=== Source material ===

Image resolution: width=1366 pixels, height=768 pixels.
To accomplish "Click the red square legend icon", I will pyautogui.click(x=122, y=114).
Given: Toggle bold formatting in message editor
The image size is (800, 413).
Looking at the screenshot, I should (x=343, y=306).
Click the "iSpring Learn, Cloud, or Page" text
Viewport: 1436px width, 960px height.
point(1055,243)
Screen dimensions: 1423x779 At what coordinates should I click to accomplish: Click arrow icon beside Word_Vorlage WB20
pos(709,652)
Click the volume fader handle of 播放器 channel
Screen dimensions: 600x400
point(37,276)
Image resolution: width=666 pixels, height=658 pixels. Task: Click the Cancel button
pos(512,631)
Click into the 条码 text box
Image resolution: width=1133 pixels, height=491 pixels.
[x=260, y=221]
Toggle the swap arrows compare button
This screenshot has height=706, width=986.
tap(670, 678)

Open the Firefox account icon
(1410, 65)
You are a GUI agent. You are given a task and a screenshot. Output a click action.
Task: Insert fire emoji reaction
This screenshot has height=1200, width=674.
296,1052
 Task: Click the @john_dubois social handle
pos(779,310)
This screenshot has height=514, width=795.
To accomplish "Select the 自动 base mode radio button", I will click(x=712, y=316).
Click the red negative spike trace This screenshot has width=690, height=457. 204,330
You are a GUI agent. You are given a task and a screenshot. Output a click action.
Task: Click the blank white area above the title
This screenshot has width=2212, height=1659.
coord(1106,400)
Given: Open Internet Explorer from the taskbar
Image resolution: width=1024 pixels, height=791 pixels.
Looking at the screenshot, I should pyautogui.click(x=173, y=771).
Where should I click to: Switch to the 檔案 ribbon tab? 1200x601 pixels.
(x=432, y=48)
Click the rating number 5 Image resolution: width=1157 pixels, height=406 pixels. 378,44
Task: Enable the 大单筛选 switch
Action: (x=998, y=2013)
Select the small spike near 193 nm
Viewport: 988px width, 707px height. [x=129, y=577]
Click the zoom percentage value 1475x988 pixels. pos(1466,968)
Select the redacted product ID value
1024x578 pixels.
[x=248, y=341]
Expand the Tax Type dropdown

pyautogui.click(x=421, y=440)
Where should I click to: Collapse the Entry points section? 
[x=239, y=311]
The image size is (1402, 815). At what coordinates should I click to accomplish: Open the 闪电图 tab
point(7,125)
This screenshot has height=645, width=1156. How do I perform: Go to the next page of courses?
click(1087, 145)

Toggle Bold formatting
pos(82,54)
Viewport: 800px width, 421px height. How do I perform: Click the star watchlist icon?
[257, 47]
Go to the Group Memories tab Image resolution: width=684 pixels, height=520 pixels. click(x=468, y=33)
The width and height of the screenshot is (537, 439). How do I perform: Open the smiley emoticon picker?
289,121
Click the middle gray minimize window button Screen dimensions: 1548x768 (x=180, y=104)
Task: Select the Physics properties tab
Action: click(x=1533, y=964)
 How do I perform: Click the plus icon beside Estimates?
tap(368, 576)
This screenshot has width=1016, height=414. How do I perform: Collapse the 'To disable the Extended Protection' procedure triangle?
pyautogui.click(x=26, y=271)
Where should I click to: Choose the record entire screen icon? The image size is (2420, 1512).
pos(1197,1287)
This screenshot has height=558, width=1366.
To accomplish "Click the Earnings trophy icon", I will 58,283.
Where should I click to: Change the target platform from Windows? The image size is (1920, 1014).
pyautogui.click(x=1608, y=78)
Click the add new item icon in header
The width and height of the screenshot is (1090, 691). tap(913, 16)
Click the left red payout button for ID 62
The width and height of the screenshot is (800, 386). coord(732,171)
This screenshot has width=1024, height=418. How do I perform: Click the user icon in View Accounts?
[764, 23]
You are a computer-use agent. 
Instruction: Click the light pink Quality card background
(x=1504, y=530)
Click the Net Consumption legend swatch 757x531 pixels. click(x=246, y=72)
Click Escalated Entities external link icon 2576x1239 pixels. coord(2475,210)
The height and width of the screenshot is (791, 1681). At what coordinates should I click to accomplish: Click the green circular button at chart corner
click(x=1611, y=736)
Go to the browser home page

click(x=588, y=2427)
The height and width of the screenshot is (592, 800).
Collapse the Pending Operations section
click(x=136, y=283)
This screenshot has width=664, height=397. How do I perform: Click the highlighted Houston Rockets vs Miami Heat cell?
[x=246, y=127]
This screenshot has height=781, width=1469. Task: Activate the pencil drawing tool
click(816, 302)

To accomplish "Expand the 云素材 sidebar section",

=== Short exercise ===
Replace "Image resolution" with "Display resolution" throughout the items above, and write them out again with everything else unchanged.

=== Correct output ===
Display resolution: width=1366 pixels, height=768 pixels.
To accomplish "Click the red square legend icon", I will pyautogui.click(x=122, y=114).
Given: Toggle bold formatting in message editor
The image size is (800, 413).
Looking at the screenshot, I should (x=343, y=306).
Click the "iSpring Learn, Cloud, or Page" text
Viewport: 1436px width, 960px height.
point(1055,243)
Screen dimensions: 1423x779 At what coordinates should I click to accomplish: Click arrow icon beside Word_Vorlage WB20
pos(709,652)
Click the volume fader handle of 播放器 channel
Screen dimensions: 600x400
point(37,276)
Display resolution: width=666 pixels, height=658 pixels. Task: Click the Cancel button
pos(512,631)
Click into the 条码 text box
Display resolution: width=1133 pixels, height=491 pixels.
[x=260, y=221]
Toggle the swap arrows compare button
This screenshot has height=706, width=986.
tap(670, 678)

Open the Firefox account icon
(1410, 65)
You are a GUI agent. You are given a task and a screenshot. Output a click action.
Task: Insert fire emoji reaction
This screenshot has height=1200, width=674.
296,1052
 Task: Click the @john_dubois social handle
pos(779,310)
This screenshot has height=514, width=795.
To accomplish "Select the 自动 base mode radio button", I will click(x=712, y=316).
Click the red negative spike trace This screenshot has width=690, height=457. 204,330
You are a GUI agent. You are given a task and a screenshot. Output a click action.
Task: Click the blank white area above the title
This screenshot has width=2212, height=1659.
coord(1106,400)
Given: Open Internet Explorer from the taskbar
Display resolution: width=1024 pixels, height=791 pixels.
Looking at the screenshot, I should pyautogui.click(x=173, y=771).
Where should I click to: Switch to the 檔案 ribbon tab? 1200x601 pixels.
(x=432, y=48)
Click the rating number 5 Display resolution: width=1157 pixels, height=406 pixels. 378,44
Task: Enable the 大单筛选 switch
Action: (x=998, y=2013)
Select the small spike near 193 nm
Viewport: 988px width, 707px height. [x=129, y=577]
Click the zoom percentage value 1475x988 pixels. pos(1466,968)
Select the redacted product ID value
1024x578 pixels.
[x=248, y=341]
Expand the Tax Type dropdown

pyautogui.click(x=421, y=440)
Where should I click to: Collapse the Entry points section? 
[x=239, y=311]
The image size is (1402, 815). At what coordinates should I click to accomplish: Open the 闪电图 tab
point(7,125)
This screenshot has height=645, width=1156. How do I perform: Go to the next page of courses?
click(1087, 145)

Toggle Bold formatting
pos(82,54)
Viewport: 800px width, 421px height. How do I perform: Click the star watchlist icon?
[257, 47]
Go to the Group Memories tab Display resolution: width=684 pixels, height=520 pixels. click(x=468, y=33)
The width and height of the screenshot is (537, 439). How do I perform: Open the smiley emoticon picker?
289,121
Click the middle gray minimize window button Screen dimensions: 1548x768 (x=180, y=104)
Task: Select the Physics properties tab
Action: click(x=1533, y=964)
 How do I perform: Click the plus icon beside Estimates?
tap(368, 576)
This screenshot has width=1016, height=414. How do I perform: Collapse the 'To disable the Extended Protection' procedure triangle?
pyautogui.click(x=26, y=271)
Where should I click to: Choose the record entire screen icon? The image size is (2420, 1512).
pos(1197,1287)
This screenshot has height=558, width=1366.
To accomplish "Click the Earnings trophy icon", I will 58,283.
Where should I click to: Change the target platform from Windows? The image size is (1920, 1014).
pyautogui.click(x=1608, y=78)
Click the add new item icon in header
The width and height of the screenshot is (1090, 691). tap(913, 16)
Click the left red payout button for ID 62
The width and height of the screenshot is (800, 386). coord(732,171)
This screenshot has width=1024, height=418. How do I perform: Click the user icon in View Accounts?
[764, 23]
You are a computer-use agent. 
Instruction: Click the light pink Quality card background
(x=1504, y=530)
Click the Net Consumption legend swatch 757x531 pixels. click(x=246, y=72)
Click Escalated Entities external link icon 2576x1239 pixels. coord(2475,210)
The height and width of the screenshot is (791, 1681). At what coordinates should I click to accomplish: Click the green circular button at chart corner
click(x=1611, y=736)
Go to the browser home page

click(x=588, y=2427)
The height and width of the screenshot is (592, 800).
Collapse the Pending Operations section
click(x=136, y=283)
This screenshot has width=664, height=397. How do I perform: Click the highlighted Houston Rockets vs Miami Heat cell?
[x=246, y=127]
This screenshot has height=781, width=1469. Task: Activate the pencil drawing tool
click(816, 302)

To accomplish "Expand the 云素材 sidebar section",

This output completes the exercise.